■ Passage provided

Maybe if you filtered GPT-3’s output through a Polog program (perhaps implemented as a DCG transducer, outputting corrected strings) to make it more coherent semantically, you could get something out of it. Otherwise it’s awfully inconsistent in terms of meaning (though very good at representing structure).
I was wondering if others were thinking along the same lines about transformers, the T in GPT. As many know transformers fail at evluations such as math but are great at generating, including generating Prolog code. I have been experiementing with them generating DCGs but ChatGPT is not perfect in this area either but the fact that it can create Prolog DCGs is impressive and that transformers can be trained to become better is still possible.
So while you used the word filtered
I would replace that with eval
to cover a larger set of problems. Also instead of having GPT generate the initial story instead consider having GPT or such generate Prolog DCGs that generated the story and do all necessary checking.

■ Material provided

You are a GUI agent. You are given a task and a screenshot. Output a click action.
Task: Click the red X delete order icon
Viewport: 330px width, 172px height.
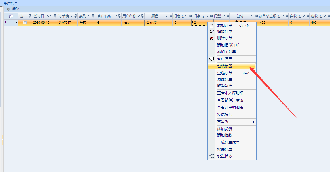(211, 38)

■ Task set
1 – Repeat the forum thread about GPT and Prolog DCGs word for word, everything from "Maybe if you" down to "is still possible.".
2 – Write what comes next in the forum thread about GPT and Prolog DCGs, continuing on from its final sentence.

■ Answers to the tasks
1 –
Maybe if you filtered GPT-3’s output through a Polog program (perhaps implemented as a DCG transducer, outputting corrected strings) to make it more coherent semantically, you could get something out of it. Otherwise it’s awfully inconsistent in terms of meaning (though very good at representing structure).
I was wondering if others were thinking along the same lines about transformers, the T in GPT. As many know transformers fail at evluations such as math but are great at generating, including generating Prolog code. I have been experiementing with them generating DCGs but ChatGPT is not perfect in this area either but the fact that it can create Prolog DCGs is impressive and that transformers can be trained to become better is still possible.

2 –
With OpenAI you would need a large token count to generate the rather lengthy DCG and with ChatGPT set at either 4,000 or 8,000 tokens for the prompt and completion I do not see this working correctly, Even using the continue
prompt to get more code, However GPT-4 was just released and has a model with 32K token limit.
Along a similar lines I posted an example ChatGPT prompt for doing math (ref) since ChatGPT can not do math evaluations. Also tired having CHatGPT create a query for Wolfram Alpha to do the evaluation but was not getting consistent valid queires so set that aside for now.
So in a few years what you seek should be mainstream and might even be as free as a Google query.